И действительно, у соборных служек было множество преимуществ. Как все подобные древние учреждения, собор Христа существовал сам по себе. Все, кто работал на него, от сторожей и певчих и до самых скромных подметальщиков и уборщиков мусора, находили в его укромных уголках убежище и хлеб насущный. Им доставались всевозможные приработки и благотворительные дары, от обуви и одежды до еды и дров. Когда, например, большие свечи на алтаре почти догорали, Тайди заменял их, а остатки уносил домой. Его семья наслаждалась светом отличных восковых свечей, но никогда за это не платила. И Тайди получал от мирян деньги за любые свои услуги, но главным, конечно, было то, что он звонил в колокол.
– Не имеет значения, кто они, Фэйтфул, – англиканцы или кальвинисты, паписты или пуритане, им всегда хочется услышать звон колокола! – сообщил Тайди. – А мне только и нужно, что дернуть за эту веревку. Любой дурак может это сделать. Но так у меня появилось целое состояние.
Хотя Тайди никогда и никому не позволял даже заподозрить такое, но у него теперь действительно имелось состояние, равное состоянию доктора Пинчера.
– И вот теперь, Фэйтфул, – заключил Тайди, – ты поднимешься по этой веревке в другие, более высокие сферы. Ты можешь стать адвокатом и даже джентльменом. И однажды ты посмотришь на меня как на бедного невежественного человека. Но помни: только эта веревка позволила тебе забраться туда.
А пока в соборе Христа звучала эта проповедь, доктор Пинчер, так и не тронувшийся с места после ухода Тайди, был погружен в глубокие размышления. Но они не касались семьи церковного сторожа.

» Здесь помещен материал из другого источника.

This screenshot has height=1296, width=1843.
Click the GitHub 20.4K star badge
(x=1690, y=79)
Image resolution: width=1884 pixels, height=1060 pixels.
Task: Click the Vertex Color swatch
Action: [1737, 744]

Однако если у доктора Пинчера появилось еще больше, чем прежде, причин ненавидеть лорда-наместника, то в этом он не был одинок. Партия пуритан ненавидела его за англиканство; новые английские поселенцы ненавидели его за нападки на их земли. Сам граф Корк, встретив как-то Пинчера в Тринити-колледже, признался:
– Обещаю, мы однажды свергнем этого проклятого Уэнтуорта!